Un Camino Hacia lo desconocido.


Después de tantos años investigando y recuperando legados de un tiempo pasado, conocí en este camino hacia lo desconocido a gentes de lo mas dispares y con cuyos conocimientos se fue gestando, desde las sombras, y en el mas profundo silencio, este arcano que hoy despierta de su letargo: El Arcano Alcarria.
Un arcano que partió desde la Torija templaria de la alcarria adentrándonos por un camino que atravesaba, el anteriormente citado, monte de animas: el Monte Ibarra, y el cual nos conduciría hacia  ese pueblo de Brihuega en donde tantas hazañas y gestas heroicas, así como de leyendas y tesoros su tierra y gentes encierran.
Descubrí lugares insólitos y para muchos desconocidos. Hable con sus gentes. Ahonde en sus historias, creencias y supersticiones.
A cada paso que daba crecía en mi no solo el conocimiento de una tradición tan antigua como mágica, sino también la curiosidad por todo aquello cuanto nos habríamos perdido al estar nuestro campo de visión cegado por esa ignorancia,  que muchas veces nos impide  ver , descubrir y disfrutar de esos enigmas del pasado.
Como si del  eterno aprendiz o como le llama la tradición, el iniciado me tratara, seguí  igual de insaciable y ávida a la búsqueda de esos conocimientos a los que muy pocos les era legado.
Con lo que aprendí a ver en cada una de las piedras de sillería que componen las iglesias, ermitas y catedrales, en busca de esa marca del cantero, en su mayoría pertenecientes a alfabetos antiguos, mágicos y astrologicos, e incluso cargadas con mensajes encriptados dejados por solo Dios sabe que motivos por los constructores masones.
Supe ver en cada detalle la importancia que estos encierran, examinándolas  palmo a palmo.
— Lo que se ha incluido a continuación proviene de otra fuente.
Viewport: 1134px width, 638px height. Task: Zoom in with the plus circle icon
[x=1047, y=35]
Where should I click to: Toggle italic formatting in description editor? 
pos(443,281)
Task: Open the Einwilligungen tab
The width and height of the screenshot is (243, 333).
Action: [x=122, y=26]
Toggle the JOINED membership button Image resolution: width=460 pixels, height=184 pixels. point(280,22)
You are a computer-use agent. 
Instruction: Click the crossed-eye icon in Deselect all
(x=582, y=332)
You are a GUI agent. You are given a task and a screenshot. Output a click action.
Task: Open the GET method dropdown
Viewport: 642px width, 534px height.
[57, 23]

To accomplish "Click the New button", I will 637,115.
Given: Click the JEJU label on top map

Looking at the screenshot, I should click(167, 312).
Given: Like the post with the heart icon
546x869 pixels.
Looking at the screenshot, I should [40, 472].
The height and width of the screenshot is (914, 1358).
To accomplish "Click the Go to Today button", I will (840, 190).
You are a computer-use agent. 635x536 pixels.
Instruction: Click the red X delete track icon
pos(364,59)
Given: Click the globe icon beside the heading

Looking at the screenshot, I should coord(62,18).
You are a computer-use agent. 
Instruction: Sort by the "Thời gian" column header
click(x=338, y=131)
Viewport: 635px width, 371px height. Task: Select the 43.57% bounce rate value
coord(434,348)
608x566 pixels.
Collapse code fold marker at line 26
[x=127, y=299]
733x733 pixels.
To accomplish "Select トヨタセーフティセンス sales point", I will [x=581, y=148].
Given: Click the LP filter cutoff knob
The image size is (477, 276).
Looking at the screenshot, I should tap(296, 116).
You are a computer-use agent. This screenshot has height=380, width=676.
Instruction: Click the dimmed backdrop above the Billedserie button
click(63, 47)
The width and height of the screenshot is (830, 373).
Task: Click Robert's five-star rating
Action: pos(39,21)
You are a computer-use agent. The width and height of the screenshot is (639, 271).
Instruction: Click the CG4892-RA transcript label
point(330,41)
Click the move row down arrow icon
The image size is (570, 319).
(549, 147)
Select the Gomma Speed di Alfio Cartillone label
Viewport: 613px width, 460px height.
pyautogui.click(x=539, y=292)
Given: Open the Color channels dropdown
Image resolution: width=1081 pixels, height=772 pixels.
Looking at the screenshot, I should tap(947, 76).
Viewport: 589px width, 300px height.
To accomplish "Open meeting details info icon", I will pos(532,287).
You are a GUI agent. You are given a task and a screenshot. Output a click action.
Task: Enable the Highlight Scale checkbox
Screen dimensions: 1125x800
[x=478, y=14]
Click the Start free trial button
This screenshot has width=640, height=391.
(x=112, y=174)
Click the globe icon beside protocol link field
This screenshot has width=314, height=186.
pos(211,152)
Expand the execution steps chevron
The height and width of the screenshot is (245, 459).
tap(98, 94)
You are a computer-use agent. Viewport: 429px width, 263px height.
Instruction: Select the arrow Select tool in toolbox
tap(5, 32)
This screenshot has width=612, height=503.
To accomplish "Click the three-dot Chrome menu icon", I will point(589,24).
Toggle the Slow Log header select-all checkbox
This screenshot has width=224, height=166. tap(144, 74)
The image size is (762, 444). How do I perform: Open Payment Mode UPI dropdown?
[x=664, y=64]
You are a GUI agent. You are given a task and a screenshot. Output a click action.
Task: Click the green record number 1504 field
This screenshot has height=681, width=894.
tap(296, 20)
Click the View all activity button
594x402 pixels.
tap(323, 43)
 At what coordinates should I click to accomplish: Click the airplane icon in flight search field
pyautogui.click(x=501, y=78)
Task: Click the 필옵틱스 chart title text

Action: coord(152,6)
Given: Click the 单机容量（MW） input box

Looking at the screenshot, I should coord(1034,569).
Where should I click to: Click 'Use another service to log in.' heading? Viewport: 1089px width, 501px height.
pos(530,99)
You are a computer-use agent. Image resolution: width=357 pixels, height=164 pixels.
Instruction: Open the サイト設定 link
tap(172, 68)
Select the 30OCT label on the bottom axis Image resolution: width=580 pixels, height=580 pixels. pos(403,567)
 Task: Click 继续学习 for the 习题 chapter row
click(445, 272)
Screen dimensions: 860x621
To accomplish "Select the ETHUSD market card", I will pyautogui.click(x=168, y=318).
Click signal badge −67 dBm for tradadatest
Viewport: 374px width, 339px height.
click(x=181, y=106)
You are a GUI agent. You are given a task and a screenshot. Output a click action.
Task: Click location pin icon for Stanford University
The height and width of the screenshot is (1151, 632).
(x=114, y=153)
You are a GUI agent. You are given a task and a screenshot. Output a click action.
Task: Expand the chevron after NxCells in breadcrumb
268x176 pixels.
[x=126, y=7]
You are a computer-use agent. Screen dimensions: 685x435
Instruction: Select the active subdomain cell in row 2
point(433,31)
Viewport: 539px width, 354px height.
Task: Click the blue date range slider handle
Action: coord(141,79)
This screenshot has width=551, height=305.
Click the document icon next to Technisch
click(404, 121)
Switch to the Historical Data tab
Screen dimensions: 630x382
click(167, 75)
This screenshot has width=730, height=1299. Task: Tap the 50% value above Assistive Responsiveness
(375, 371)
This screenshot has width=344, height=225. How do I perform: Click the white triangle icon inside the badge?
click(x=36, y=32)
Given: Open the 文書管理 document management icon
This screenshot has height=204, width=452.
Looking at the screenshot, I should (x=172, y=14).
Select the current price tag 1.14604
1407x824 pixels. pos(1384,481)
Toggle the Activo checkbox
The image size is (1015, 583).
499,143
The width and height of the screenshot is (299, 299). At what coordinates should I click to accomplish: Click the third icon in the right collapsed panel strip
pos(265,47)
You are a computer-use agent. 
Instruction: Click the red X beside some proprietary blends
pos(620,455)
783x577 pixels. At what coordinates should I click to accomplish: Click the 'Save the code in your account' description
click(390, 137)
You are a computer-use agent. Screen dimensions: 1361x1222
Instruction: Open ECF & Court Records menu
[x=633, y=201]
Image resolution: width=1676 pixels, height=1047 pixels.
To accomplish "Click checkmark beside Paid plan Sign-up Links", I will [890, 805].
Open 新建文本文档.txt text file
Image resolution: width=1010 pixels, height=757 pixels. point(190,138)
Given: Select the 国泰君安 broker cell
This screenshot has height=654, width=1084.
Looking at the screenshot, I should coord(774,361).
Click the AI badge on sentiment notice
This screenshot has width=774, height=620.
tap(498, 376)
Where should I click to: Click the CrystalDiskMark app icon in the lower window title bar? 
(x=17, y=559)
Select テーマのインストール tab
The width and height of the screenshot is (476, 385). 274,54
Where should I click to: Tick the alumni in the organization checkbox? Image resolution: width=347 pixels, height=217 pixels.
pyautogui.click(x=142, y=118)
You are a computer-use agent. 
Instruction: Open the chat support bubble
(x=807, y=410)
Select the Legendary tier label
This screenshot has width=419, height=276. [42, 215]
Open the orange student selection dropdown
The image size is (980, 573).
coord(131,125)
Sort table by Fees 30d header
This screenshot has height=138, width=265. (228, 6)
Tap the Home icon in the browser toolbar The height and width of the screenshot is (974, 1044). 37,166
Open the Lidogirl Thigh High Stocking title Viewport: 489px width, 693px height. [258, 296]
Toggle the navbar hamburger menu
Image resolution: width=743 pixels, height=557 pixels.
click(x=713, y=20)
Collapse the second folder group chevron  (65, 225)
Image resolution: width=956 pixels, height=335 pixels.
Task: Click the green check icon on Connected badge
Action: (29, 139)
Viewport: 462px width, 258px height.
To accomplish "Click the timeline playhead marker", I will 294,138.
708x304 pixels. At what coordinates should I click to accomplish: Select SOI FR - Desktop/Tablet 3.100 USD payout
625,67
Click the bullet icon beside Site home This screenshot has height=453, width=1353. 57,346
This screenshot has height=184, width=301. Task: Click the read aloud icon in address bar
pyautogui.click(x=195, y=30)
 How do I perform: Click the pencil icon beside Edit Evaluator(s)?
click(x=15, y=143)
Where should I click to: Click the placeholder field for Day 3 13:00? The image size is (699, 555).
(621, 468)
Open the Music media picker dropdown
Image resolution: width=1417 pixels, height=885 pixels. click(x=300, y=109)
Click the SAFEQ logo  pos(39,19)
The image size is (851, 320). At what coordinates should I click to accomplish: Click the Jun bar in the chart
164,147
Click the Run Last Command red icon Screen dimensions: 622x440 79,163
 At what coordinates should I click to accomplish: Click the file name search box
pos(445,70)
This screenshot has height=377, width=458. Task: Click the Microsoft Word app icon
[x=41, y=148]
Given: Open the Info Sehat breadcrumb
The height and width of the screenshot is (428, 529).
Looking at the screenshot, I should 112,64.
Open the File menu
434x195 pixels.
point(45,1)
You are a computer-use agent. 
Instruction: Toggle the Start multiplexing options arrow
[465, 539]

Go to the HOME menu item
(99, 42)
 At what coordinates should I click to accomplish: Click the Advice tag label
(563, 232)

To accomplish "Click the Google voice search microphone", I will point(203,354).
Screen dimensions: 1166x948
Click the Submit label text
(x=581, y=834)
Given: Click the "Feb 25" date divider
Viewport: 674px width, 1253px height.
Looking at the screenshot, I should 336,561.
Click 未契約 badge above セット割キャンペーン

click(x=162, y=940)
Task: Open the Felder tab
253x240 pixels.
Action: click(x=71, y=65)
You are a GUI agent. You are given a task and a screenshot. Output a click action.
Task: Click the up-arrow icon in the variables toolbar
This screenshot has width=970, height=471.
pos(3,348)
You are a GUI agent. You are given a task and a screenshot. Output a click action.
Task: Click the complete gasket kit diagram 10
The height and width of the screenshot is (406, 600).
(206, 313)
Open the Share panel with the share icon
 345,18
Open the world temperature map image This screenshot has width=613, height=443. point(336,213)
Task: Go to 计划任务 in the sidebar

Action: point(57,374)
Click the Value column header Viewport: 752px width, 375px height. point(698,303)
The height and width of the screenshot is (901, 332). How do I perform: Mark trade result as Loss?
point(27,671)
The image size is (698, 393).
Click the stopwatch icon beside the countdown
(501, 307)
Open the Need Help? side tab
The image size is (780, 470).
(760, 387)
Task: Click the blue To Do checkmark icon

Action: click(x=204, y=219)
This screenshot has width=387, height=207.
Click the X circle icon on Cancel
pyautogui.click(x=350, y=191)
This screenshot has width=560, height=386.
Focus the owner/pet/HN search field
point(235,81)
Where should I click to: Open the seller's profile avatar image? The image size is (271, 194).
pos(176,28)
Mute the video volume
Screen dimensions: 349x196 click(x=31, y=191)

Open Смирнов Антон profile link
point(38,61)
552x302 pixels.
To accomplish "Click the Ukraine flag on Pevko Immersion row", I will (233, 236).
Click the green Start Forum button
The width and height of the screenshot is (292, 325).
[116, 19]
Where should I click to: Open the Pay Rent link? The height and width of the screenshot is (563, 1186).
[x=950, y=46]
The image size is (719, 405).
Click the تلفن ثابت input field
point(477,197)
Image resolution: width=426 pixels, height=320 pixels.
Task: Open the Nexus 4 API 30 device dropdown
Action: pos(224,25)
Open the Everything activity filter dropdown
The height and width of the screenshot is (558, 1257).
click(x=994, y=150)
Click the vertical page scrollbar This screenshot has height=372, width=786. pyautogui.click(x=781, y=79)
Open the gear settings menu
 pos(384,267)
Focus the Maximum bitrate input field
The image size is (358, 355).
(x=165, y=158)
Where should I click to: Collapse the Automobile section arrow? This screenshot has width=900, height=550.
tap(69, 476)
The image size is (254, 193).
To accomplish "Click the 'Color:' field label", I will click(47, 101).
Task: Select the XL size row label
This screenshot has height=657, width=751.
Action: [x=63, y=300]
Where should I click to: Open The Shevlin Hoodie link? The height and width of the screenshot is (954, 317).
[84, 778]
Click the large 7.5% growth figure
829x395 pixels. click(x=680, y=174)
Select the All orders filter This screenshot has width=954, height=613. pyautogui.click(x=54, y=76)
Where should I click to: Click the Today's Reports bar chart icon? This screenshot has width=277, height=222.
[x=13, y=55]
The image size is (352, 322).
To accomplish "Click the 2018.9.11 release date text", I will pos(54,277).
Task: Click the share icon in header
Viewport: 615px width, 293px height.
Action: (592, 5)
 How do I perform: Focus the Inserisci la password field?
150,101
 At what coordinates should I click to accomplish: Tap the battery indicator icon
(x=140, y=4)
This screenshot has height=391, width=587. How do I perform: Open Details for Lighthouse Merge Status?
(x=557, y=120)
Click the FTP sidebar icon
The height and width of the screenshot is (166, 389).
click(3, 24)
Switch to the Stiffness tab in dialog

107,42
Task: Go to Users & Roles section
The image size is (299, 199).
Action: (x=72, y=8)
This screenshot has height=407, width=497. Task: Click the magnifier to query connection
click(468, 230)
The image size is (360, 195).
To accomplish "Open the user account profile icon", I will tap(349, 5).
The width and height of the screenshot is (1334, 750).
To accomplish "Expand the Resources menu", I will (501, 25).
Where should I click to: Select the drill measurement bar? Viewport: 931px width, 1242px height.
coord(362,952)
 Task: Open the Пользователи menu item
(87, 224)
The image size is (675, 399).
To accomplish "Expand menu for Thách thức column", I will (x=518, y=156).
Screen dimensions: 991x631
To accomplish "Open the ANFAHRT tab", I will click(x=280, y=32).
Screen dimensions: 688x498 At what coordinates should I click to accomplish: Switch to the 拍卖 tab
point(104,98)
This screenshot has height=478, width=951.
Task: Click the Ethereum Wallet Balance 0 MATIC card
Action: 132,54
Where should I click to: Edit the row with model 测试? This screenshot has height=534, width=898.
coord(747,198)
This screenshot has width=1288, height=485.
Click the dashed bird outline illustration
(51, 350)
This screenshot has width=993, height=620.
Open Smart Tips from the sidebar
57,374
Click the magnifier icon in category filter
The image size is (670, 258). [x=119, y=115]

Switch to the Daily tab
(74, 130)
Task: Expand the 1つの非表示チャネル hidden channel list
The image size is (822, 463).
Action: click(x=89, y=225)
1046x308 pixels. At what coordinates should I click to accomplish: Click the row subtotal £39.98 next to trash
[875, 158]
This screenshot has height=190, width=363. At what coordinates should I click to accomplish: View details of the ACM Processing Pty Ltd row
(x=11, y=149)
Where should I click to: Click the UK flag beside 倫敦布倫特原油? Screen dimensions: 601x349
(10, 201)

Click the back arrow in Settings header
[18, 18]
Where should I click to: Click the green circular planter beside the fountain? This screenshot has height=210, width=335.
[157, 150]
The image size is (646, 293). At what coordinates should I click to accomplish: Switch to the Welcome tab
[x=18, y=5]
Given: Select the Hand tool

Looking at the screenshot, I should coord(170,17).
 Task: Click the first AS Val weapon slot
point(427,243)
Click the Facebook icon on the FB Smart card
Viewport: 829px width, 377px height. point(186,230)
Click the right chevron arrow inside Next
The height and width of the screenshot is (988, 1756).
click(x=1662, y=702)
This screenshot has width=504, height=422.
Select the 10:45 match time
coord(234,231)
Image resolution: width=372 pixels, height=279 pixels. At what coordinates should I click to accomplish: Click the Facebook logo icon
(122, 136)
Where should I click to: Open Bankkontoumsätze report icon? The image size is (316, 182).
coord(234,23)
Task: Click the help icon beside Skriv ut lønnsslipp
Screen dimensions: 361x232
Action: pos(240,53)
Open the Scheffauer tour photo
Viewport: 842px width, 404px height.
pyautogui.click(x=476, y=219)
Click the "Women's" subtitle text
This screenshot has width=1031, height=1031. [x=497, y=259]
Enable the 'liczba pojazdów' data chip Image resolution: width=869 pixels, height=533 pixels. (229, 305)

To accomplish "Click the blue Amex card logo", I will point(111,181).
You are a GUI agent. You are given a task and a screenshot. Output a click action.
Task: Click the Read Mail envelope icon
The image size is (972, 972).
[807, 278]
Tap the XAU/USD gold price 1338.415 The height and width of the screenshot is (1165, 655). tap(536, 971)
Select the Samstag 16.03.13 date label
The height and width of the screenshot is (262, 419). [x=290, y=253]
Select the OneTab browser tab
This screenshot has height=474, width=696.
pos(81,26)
Como los que encierran  esas hieráticas majestades templarias, las vírgenes negras y que el clero terminaría cubriéndolas de ricas  vestimentas adornadas con flores de liz y otros bordados con hilo de oro, para ocultar su verdadera identidad.
Llegé a sentir casi que la misma obsesión que el monarca Felipe II por el cuadro del Jardín de las Delicias del Bosco, intentando  descubrir las claves alquímicas que en sus imágenes y escenas se encierran y que acompañaron al monarca en su lecho de muerte, intentando encontrar las claves que le conducirían hacia la obtención del elixir de la vida, para poner remedio  a esos problemas de salud que sufrió en sus últimos años  de agonía.
Y que decir de Cívica, esa aldea que parece perdida en un punto de la alcarria y que es la culpable y  corazón de este libro que hoy os invito a descubrir y que habéis  estado desojando, aunque de forma muy resumida en cada uno de los artículos que aquí e escrito.
Todo este camino, me condujo hacia otros  lugares que aunque parezcan totalmente distintos, el uno del otro, inexplicablemente se encontraban unidos  entre si, ya no solo por el lugar sino por quienes fueron sus artífices, como Felipe II y su  monasterio del escorial comparado con el templo de Salomón, recuperando las tradiciones y leyendas que siempre envolvieron a estos lugares, así como Franco con el Valle de los Caídos en Cuelgamuros. Felipe II y Franco, dos amantes de estas ciencias antiguas y que se vieron atraídos por las virtudes de esa fuente de agua medicinal de Cívica.
Una fuente que me condujo a hacer un paréntesis arcaico para desvelar los enigmas y enclaves de estos lugares y de los mensajes ocultos que en ellos quisieron dejar plasmados.
Y como muchas veces siempre hay algo  que cuando nos lo cuentan, no solo puede llegar a cambiar nuestra vida, si no a despertar mas si cabe en nosotros la curiosidad, empecé este libro con una  leyenda que me contaron en mi niñez, así como otras muchas,  y que con migo fueron creciendo hasta el punto de que con el paso de los años descubrí que era la verdad que se ocultaba tras de ellas. El aullido; los Tesoros malditos...
Y al igual que empecé con una leyenda, cerré este arcano con otra dedicada a los hijos de la viuda. Una leyenda que muy pocos conocen y que desvela  quien fue el verdadero constructor del  templo de Salomón: Hiram abiff el padre de la masonería y sus hijos de la viuda, cuyos conocimientos y argot, se paso generación tras generación hasta los constructores de las catedrales.
Con lo que si quieres formar parte de lo que descubrí en este arcano alcarria, te invito a que lo recorras y que te conviertas en ese iniciado o aprendiz  del medievo y que disfrutes  aprendiendo y descubriendo ese otro lado de la historia.